Begin

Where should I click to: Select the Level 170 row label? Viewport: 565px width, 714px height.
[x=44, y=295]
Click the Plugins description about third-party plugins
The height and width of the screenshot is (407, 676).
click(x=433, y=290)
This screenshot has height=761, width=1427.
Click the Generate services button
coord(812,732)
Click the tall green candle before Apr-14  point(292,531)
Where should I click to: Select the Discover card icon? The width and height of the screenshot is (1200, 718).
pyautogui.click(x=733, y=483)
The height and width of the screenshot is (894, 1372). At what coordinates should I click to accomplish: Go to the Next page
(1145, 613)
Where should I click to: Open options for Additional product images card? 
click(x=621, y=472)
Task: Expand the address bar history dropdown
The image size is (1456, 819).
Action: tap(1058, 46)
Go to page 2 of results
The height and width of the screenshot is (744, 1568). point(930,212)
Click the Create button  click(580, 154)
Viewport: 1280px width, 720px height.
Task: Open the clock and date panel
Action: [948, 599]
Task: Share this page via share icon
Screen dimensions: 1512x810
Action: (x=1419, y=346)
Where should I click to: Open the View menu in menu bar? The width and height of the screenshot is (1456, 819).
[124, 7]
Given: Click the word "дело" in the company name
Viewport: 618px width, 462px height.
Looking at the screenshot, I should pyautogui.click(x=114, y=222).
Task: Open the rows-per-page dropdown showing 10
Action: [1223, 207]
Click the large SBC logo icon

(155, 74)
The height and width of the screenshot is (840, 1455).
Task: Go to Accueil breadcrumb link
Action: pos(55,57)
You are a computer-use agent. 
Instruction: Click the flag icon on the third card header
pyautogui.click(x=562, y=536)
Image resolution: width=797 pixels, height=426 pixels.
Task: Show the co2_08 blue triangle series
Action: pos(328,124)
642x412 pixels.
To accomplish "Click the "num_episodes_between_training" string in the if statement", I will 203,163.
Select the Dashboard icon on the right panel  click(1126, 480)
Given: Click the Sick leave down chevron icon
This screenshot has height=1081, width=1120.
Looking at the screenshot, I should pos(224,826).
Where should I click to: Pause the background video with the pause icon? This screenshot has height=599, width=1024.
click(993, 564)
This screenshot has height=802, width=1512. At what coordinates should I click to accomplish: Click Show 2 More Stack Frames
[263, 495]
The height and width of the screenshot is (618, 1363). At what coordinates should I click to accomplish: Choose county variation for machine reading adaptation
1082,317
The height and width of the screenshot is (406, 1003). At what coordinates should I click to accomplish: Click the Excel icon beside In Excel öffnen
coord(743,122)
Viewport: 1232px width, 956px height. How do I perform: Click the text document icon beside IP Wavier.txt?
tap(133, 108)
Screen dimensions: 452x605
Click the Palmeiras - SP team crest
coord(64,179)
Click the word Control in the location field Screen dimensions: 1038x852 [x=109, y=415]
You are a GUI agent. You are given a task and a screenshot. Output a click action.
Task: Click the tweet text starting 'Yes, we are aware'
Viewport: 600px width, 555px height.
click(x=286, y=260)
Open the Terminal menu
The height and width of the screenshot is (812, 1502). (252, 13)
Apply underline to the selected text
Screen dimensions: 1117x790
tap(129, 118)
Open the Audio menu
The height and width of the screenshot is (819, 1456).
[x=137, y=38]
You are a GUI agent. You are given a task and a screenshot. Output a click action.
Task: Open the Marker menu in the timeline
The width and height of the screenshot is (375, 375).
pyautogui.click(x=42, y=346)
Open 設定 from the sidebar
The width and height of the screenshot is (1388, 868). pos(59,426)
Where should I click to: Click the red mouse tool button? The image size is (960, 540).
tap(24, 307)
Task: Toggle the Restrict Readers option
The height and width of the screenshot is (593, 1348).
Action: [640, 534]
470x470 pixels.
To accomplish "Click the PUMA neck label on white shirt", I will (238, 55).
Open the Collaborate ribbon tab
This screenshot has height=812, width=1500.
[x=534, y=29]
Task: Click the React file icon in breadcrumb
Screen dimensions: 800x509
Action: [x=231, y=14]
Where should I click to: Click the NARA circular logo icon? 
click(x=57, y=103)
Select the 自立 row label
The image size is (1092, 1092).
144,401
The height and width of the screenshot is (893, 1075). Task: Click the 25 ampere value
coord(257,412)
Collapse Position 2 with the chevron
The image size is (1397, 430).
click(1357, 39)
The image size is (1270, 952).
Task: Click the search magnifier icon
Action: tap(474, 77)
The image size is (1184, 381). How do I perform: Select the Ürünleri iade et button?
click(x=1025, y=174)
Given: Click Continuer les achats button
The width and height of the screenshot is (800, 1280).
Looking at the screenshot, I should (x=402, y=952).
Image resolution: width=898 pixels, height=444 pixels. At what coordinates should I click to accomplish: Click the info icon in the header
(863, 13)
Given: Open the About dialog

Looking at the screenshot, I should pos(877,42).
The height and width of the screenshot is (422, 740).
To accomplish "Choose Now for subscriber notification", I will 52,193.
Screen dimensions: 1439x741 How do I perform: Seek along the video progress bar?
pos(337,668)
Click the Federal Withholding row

End

» **GOAL**
Copy all of the data above line for line, with no changes.

» **THE ANSWER**
Where should I click to: Select the Level 170 row label? Viewport: 565px width, 714px height.
[x=44, y=295]
Click the Plugins description about third-party plugins
The height and width of the screenshot is (407, 676).
click(x=433, y=290)
This screenshot has height=761, width=1427.
Click the Generate services button
coord(812,732)
Click the tall green candle before Apr-14  point(292,531)
Where should I click to: Select the Discover card icon? The width and height of the screenshot is (1200, 718).
pyautogui.click(x=733, y=483)
The height and width of the screenshot is (894, 1372). At what coordinates should I click to accomplish: Go to the Next page
(1145, 613)
Where should I click to: Open options for Additional product images card? 
click(x=621, y=472)
Task: Expand the address bar history dropdown
The image size is (1456, 819).
Action: tap(1058, 46)
Go to page 2 of results
The height and width of the screenshot is (744, 1568). point(930,212)
Click the Create button  click(580, 154)
Viewport: 1280px width, 720px height.
Task: Open the clock and date panel
Action: [948, 599]
Task: Share this page via share icon
Screen dimensions: 1512x810
Action: (x=1419, y=346)
Where should I click to: Open the View menu in menu bar? The width and height of the screenshot is (1456, 819).
[124, 7]
Given: Click the word "дело" in the company name
Viewport: 618px width, 462px height.
Looking at the screenshot, I should pyautogui.click(x=114, y=222).
Task: Open the rows-per-page dropdown showing 10
Action: [1223, 207]
Click the large SBC logo icon

(155, 74)
The height and width of the screenshot is (840, 1455).
Task: Go to Accueil breadcrumb link
Action: pos(55,57)
You are a computer-use agent. 
Instruction: Click the flag icon on the third card header
pyautogui.click(x=562, y=536)
Image resolution: width=797 pixels, height=426 pixels.
Task: Show the co2_08 blue triangle series
Action: pos(328,124)
642x412 pixels.
To accomplish "Click the "num_episodes_between_training" string in the if statement", I will 203,163.
Select the Dashboard icon on the right panel  click(1126, 480)
Given: Click the Sick leave down chevron icon
This screenshot has height=1081, width=1120.
Looking at the screenshot, I should pos(224,826).
Where should I click to: Pause the background video with the pause icon? This screenshot has height=599, width=1024.
click(993, 564)
This screenshot has height=802, width=1512. At what coordinates should I click to accomplish: Click Show 2 More Stack Frames
[263, 495]
The height and width of the screenshot is (618, 1363). At what coordinates should I click to accomplish: Choose county variation for machine reading adaptation
1082,317
The height and width of the screenshot is (406, 1003). At what coordinates should I click to accomplish: Click the Excel icon beside In Excel öffnen
coord(743,122)
Viewport: 1232px width, 956px height. How do I perform: Click the text document icon beside IP Wavier.txt?
tap(133, 108)
Screen dimensions: 452x605
Click the Palmeiras - SP team crest
coord(64,179)
Click the word Control in the location field Screen dimensions: 1038x852 [x=109, y=415]
You are a GUI agent. You are given a task and a screenshot. Output a click action.
Task: Click the tweet text starting 'Yes, we are aware'
Viewport: 600px width, 555px height.
click(x=286, y=260)
Open the Terminal menu
The height and width of the screenshot is (812, 1502). (252, 13)
Apply underline to the selected text
Screen dimensions: 1117x790
tap(129, 118)
Open the Audio menu
The height and width of the screenshot is (819, 1456).
[x=137, y=38]
You are a GUI agent. You are given a task and a screenshot. Output a click action.
Task: Open the Marker menu in the timeline
The width and height of the screenshot is (375, 375).
pyautogui.click(x=42, y=346)
Open 設定 from the sidebar
The width and height of the screenshot is (1388, 868). pos(59,426)
Where should I click to: Click the red mouse tool button? The image size is (960, 540).
tap(24, 307)
Task: Toggle the Restrict Readers option
The height and width of the screenshot is (593, 1348).
Action: [640, 534]
470x470 pixels.
To accomplish "Click the PUMA neck label on white shirt", I will (238, 55).
Open the Collaborate ribbon tab
This screenshot has height=812, width=1500.
[x=534, y=29]
Task: Click the React file icon in breadcrumb
Screen dimensions: 800x509
Action: [x=231, y=14]
Where should I click to: Click the NARA circular logo icon? 
click(x=57, y=103)
Select the 自立 row label
The image size is (1092, 1092).
144,401
The height and width of the screenshot is (893, 1075). Task: Click the 25 ampere value
coord(257,412)
Collapse Position 2 with the chevron
The image size is (1397, 430).
click(1357, 39)
The image size is (1270, 952).
Task: Click the search magnifier icon
Action: tap(474, 77)
The image size is (1184, 381). How do I perform: Select the Ürünleri iade et button?
click(x=1025, y=174)
Given: Click Continuer les achats button
The width and height of the screenshot is (800, 1280).
Looking at the screenshot, I should (x=402, y=952).
Image resolution: width=898 pixels, height=444 pixels. At what coordinates should I click to accomplish: Click the info icon in the header
(863, 13)
Given: Open the About dialog

Looking at the screenshot, I should pos(877,42).
The height and width of the screenshot is (422, 740).
To accomplish "Choose Now for subscriber notification", I will 52,193.
Screen dimensions: 1439x741 How do I perform: Seek along the video progress bar?
pos(337,668)
Click the Federal Withholding row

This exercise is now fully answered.